_WORK INSTRUCTION:_
Retype the line where "Bici vintage (25, 1702)" appears and each line that follows it down to the last line of the records below. Leave the pictures out.

_DATASET EXCERPTS:_
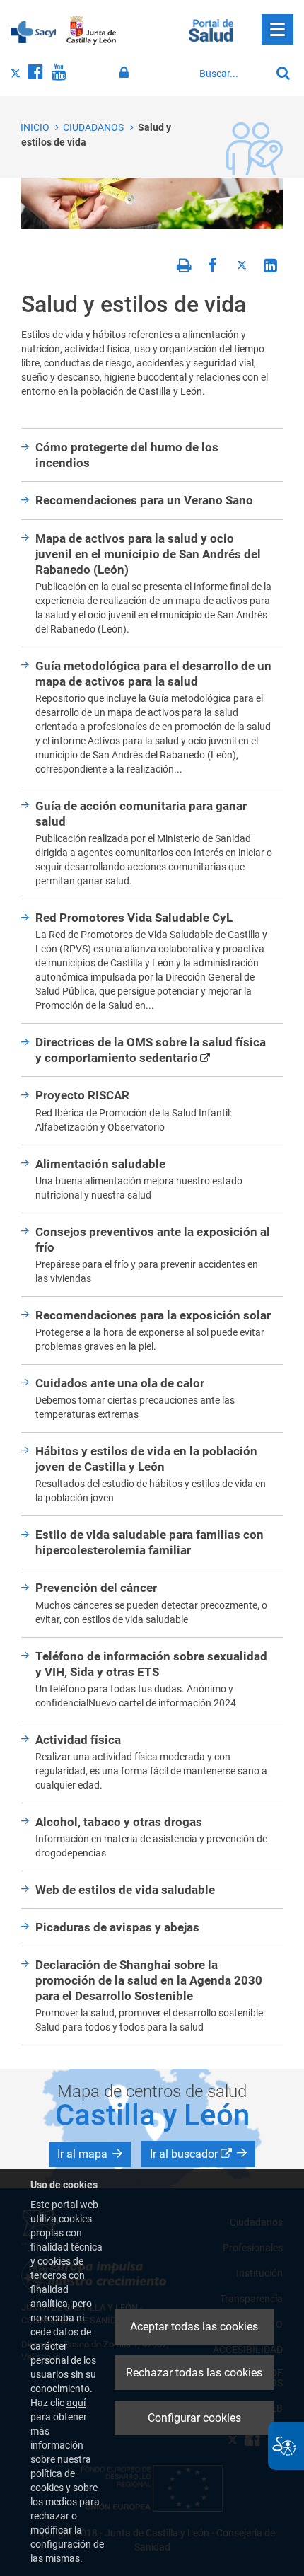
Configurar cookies (194, 2418)
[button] (90, 2154)
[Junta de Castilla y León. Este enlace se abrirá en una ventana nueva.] (91, 30)
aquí (76, 2402)
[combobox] (231, 73)
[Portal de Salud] (211, 29)
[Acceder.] (126, 73)
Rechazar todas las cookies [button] (194, 2372)
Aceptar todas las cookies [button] (194, 2326)
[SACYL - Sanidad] (33, 30)
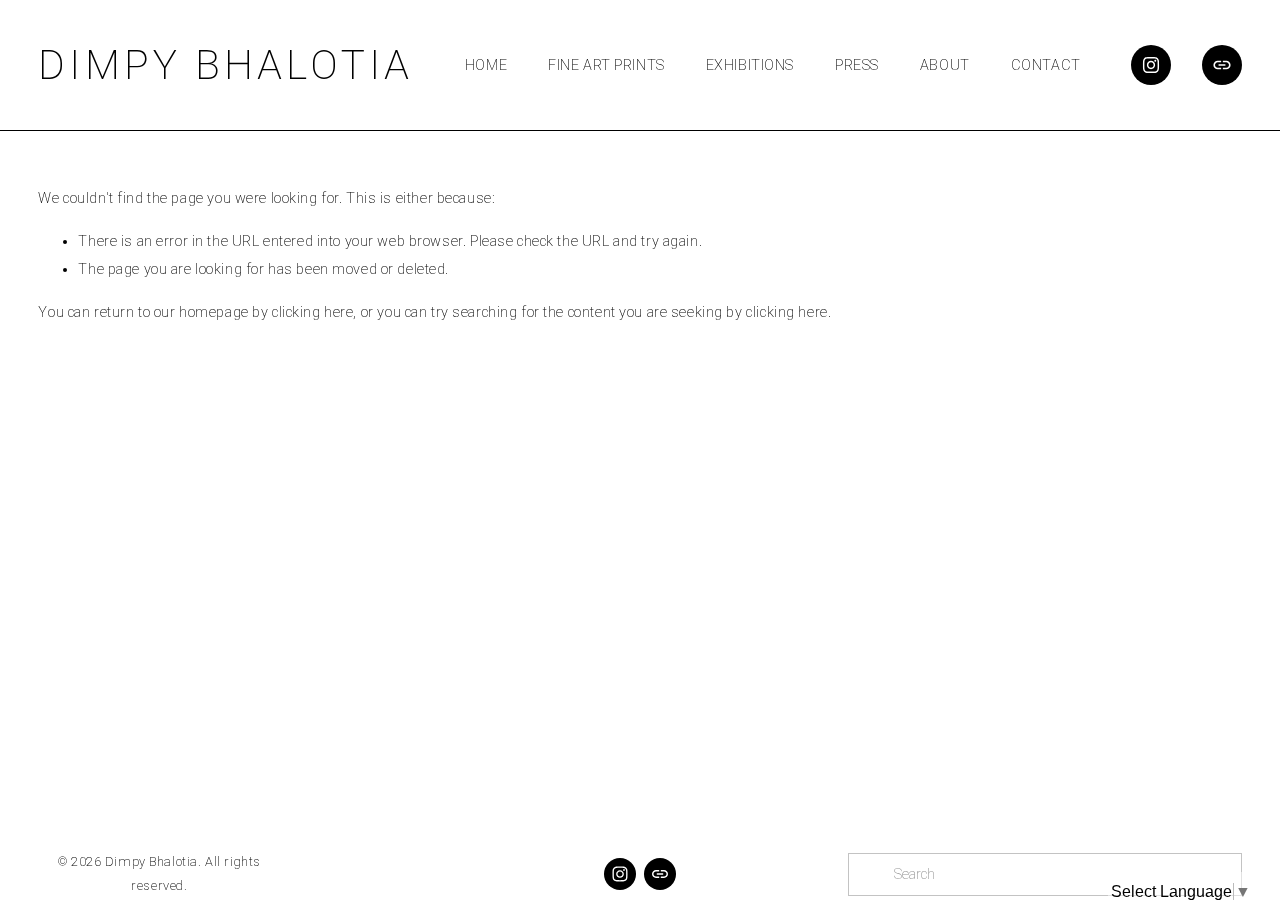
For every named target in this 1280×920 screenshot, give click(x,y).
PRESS (857, 65)
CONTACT (1046, 65)
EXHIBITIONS (750, 65)
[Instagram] (1151, 65)
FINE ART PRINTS (606, 65)
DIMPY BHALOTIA (225, 65)
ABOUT (945, 65)
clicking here (313, 312)
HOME (486, 65)
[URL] (1222, 65)
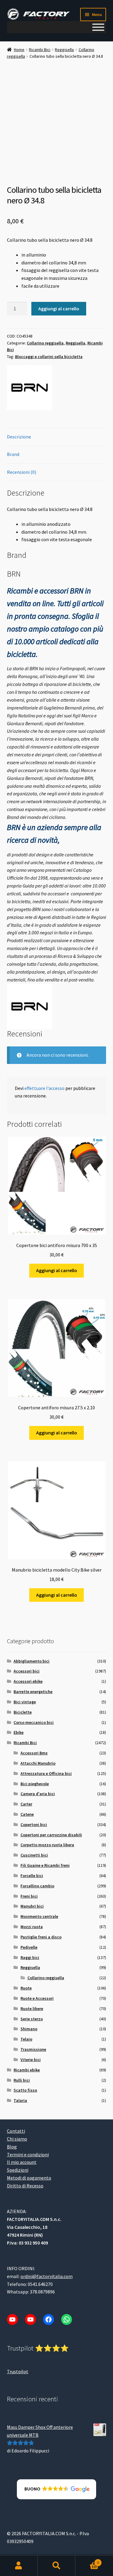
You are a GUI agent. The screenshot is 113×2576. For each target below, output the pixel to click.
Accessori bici (26, 1671)
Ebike (19, 1732)
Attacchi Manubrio (37, 1763)
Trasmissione (33, 2049)
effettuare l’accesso (44, 1088)
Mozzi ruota (31, 1926)
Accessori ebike (28, 1681)
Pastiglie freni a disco (40, 1937)
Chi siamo (17, 2139)
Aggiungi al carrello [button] (56, 1270)
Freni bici (29, 1896)
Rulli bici (22, 2080)
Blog (12, 2147)
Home (19, 49)
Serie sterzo (31, 2019)
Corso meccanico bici (34, 1722)
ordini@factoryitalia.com (46, 2276)
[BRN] (29, 387)
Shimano (28, 2028)
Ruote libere (31, 2008)
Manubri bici (32, 1906)
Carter (26, 1804)
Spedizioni (17, 2170)
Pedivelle (28, 1947)
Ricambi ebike (27, 2070)
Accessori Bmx (34, 1753)
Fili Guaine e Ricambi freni (45, 1865)
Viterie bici (30, 2059)
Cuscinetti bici (34, 1855)
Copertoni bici (33, 1824)
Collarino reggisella (45, 343)
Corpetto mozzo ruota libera (47, 1844)
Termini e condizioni (28, 2154)
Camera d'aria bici (37, 1793)
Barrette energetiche (33, 1691)
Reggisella (64, 49)
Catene (27, 1814)
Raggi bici (29, 1957)
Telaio (26, 2039)
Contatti (16, 2131)
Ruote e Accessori (37, 1998)
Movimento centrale (39, 1916)
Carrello (87, 2560)
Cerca (56, 2565)
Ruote (26, 1988)
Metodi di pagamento (29, 2178)
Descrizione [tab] (19, 437)
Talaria (20, 2100)
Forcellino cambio (37, 1886)
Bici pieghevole (34, 1783)
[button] (56, 2489)
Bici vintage (25, 1702)
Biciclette (23, 1712)
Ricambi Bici (39, 49)
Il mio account (21, 2162)
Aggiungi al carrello (58, 308)
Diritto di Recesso (25, 2186)
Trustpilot (17, 2371)
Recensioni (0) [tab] (21, 472)
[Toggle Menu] (98, 27)
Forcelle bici (31, 1875)
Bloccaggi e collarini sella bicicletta (49, 356)
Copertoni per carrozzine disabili (51, 1834)
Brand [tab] (13, 454)
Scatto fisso (25, 2090)
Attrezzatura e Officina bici (46, 1773)
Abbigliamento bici (31, 1661)
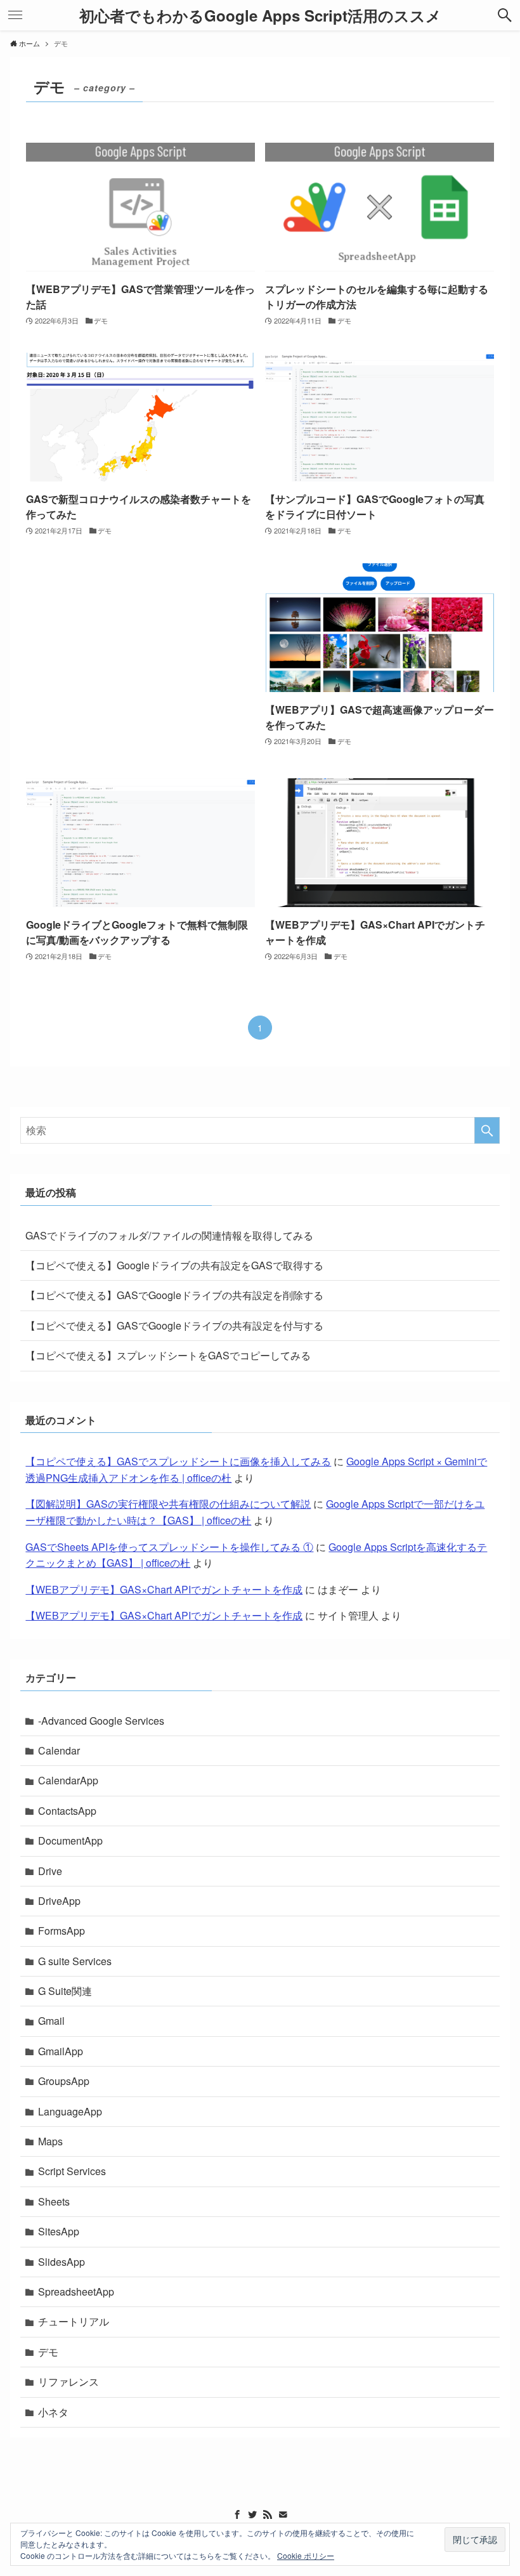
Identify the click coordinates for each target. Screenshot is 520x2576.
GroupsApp (63, 2081)
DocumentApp (70, 1840)
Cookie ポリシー (305, 2555)
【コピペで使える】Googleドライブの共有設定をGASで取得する (174, 1265)
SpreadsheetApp (76, 2291)
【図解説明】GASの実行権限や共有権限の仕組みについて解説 (168, 1503)
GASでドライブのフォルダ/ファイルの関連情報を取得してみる (169, 1235)
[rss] (267, 2514)
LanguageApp (70, 2111)
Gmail (51, 2020)
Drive (50, 1871)
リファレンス (68, 2381)
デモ (48, 2351)
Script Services (72, 2171)
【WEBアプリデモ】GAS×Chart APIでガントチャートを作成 (163, 1589)
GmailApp (60, 2051)
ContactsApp (67, 1810)
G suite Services (75, 1961)
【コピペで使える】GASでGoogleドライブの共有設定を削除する (174, 1295)
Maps (50, 2141)
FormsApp (61, 1930)
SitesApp (58, 2231)
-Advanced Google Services (101, 1720)
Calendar (59, 1750)
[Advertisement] (140, 658)
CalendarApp (68, 1780)
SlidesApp (61, 2261)
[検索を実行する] (487, 1130)
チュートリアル (73, 2321)
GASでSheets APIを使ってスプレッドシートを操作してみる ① (169, 1547)
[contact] (283, 2514)
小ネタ (53, 2412)
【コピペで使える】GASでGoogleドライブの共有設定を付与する (174, 1325)
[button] (505, 15)
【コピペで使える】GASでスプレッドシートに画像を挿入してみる (178, 1461)
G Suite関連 (65, 1991)
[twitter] (252, 2514)
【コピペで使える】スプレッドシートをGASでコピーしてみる (168, 1355)
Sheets (54, 2201)
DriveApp (59, 1900)
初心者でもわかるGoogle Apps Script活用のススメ (260, 15)
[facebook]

_YOUR RESPONSE:_
Bici vintage (25, 1702)
Biciclette (23, 1712)
Ricambi Bici (39, 49)
Il mio account (21, 2162)
Aggiungi al carrello (58, 308)
Diritto di Recesso (25, 2186)
Trustpilot (17, 2371)
Recensioni (0) [tab] (21, 472)
[Toggle Menu] (98, 27)
Forcelle bici (31, 1875)
Bloccaggi e collarini sella bicicletta (49, 356)
Copertoni per carrozzine disabili (51, 1834)
Brand [tab] (13, 454)
Scatto fisso (25, 2090)
Attrezzatura e Officina bici (46, 1773)
Abbigliamento bici (31, 1661)
Identify the click coordinates for each target. Screenshot is 520x2576.
GroupsApp (63, 2081)
DocumentApp (70, 1840)
Cookie ポリシー (305, 2555)
【コピペで使える】Googleドライブの共有設定をGASで取得する (174, 1265)
SpreadsheetApp (76, 2291)
【図解説明】GASの実行権限や共有権限の仕組みについて解説 (168, 1503)
GASでドライブのフォルダ/ファイルの関連情報を取得してみる (169, 1235)
[rss] (267, 2514)
LanguageApp (70, 2111)
Gmail (51, 2020)
Drive (50, 1871)
リファレンス (68, 2381)
デモ (48, 2351)
Script Services (72, 2171)
【WEBアプリデモ】GAS×Chart APIでガントチャートを作成 (163, 1589)
GmailApp (60, 2051)
ContactsApp (67, 1810)
G suite Services (75, 1961)
【コピペで使える】GASでGoogleドライブの共有設定を削除する (174, 1295)
Maps (50, 2141)
FormsApp (61, 1930)
SitesApp (58, 2231)
-Advanced Google Services (101, 1720)
Calendar (59, 1750)
[Advertisement] (140, 658)
CalendarApp (68, 1780)
SlidesApp (61, 2261)
[検索を実行する] (487, 1130)
チュートリアル (73, 2321)
GASでSheets APIを使ってスプレッドシートを操作してみる ① (169, 1547)
[contact] (283, 2514)
小ネタ (53, 2412)
【コピペで使える】GASでGoogleドライブの共有設定を付与する (174, 1325)
[button] (505, 15)
【コピペで使える】GASでスプレッドシートに画像を挿入してみる (178, 1461)
G Suite関連 (65, 1991)
[twitter] (252, 2514)
【コピペで使える】スプレッドシートをGASでコピーしてみる (168, 1355)
Sheets (54, 2201)
DriveApp (59, 1900)
初心者でもわかるGoogle Apps Script活用のススメ (260, 15)
[facebook]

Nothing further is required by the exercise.